The key to developing a useful chart begins with the brigade wargame during MDMP. The brigade S-2 must take the order-of-battle chart and task-organize the enemy the way they will fight on the battlefield. In addition, the enemy’s strength must be taken into account. When this is complete, the chart can be built. Number systems to build in efficiencies so that intelligence Soldiers can make rapid assessments to the commander on how many enemy fighters and key threat assets remain.

During CAM execution, the brigade must be able to confirm or deny its threat SITTEMP and EVENTTEMP. Battalions are given R&S tasks to accomplish, and sometimes they are given organic assets like the Shadow unmanned aerial system or low-level voice-intercept teams. In addition, the brigade often controls division- and corps-level assets, identifying the threat across the entire depth of the brigade’s operational environment.

When synchronizing the collection effort, the brigade must help paint the threat picture. This is when the O&I net and the use of FBCB2 overlays become most crucial to the fight. On the O&I net, the brigade S-2 benefits from giving periodic or scheduled intelligence estimates through a broadcast call to all subordinate units who tune in.

Immediate or “flash” traffic should also pass as enemy indicators are identified. When these indicators are passed over voice, all stakeholders listening immediately have situational awareness. However, when coupled with a written FBCB2 free-text message, the brigade S-2 ensures widest dissemination. This message also provides a written assessment for reference later by CoIST or battalion S-2 sections when sending bottom-up refined intelligence.

As upper TI systems come on-line, the same message should post concurrently to a common O&I tactical chat room, ultimately serving as a current intelligence running estimate accessible to every battalion main command post and any adjacent brigade command post monitoring tactical chat nets.


After the dust settles and battalions begin to consolidate their gains, the brigade can take advantage of upper TI systems and publish a graphic intelligence summary assessing the post-BDAs and effects on the threat. Incorporated in this assessment should be an updated SITTEMP.

This is also the ideal opportunity for the brigade S-2 to update the digital overlays on FBCB2 and publish an updated intelligence summary, which can occur over FBCB2 free-text or FM radio as a broadcast call to all stations on the net. This completes the intelligence cycle and opens the dialogue with subordinate units, who can provide bottom-up refined information for the next meeting engagement on the battlefield.

In conclusion, while our intelligence process does not change between CAM and establishment of WAS, the way we share information does. When our intelligence Soldiers are provided the equipment to share information on both the upper and lower TI, our maneuver units in contact are more informed. Furthermore, the IWfF, from company to brigade, understands its analysis and reporting requirements across all communication systems available.

Brigade S-2s must develop intelligence products that are accessible in our tactical fighting vehicles, and we must be willing to share information over our FM nets. With these considerations in mind, the brigade IWfF will make a considerable impact to help drive manuever operations during the planning, preparation and execution phases of the CAM fight. Ultimately, when intelligence Soldiers operate in both the digital and analog worlds, commanders at echelon are empowered with the critical intelligence they need to engage and defeat our enemies on any battlefield.

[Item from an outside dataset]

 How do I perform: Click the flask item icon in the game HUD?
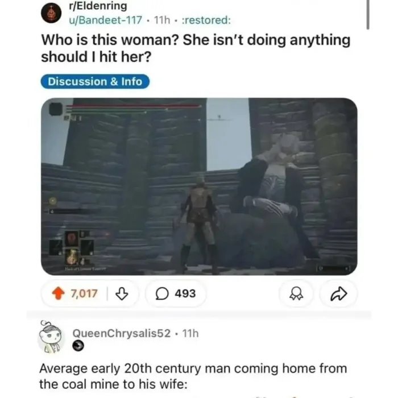point(73,256)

MAJ Michael Childs is a BCT intelligence trainer at NTC, Fort Irwin, CA. He has served as an assistant S-2, battalion S-2 and surveillance troop commander in support of both Operation Iraqi Freedom and Operation Enduring Freedom. His military education includes the Military Intelligence Officer Basic Course, Infantry Captain’s Career Course and Signals Intelligence Electronic Warfare Officer Course. He is a graduate of the Army’s Airborne and Air Assault schools. He received a bachelor’s of arts in English literature from Temple University, Philadelphia, PA, and has been selected to attend intermediate-level education at the College of Naval Command and Staff in Newport, RI.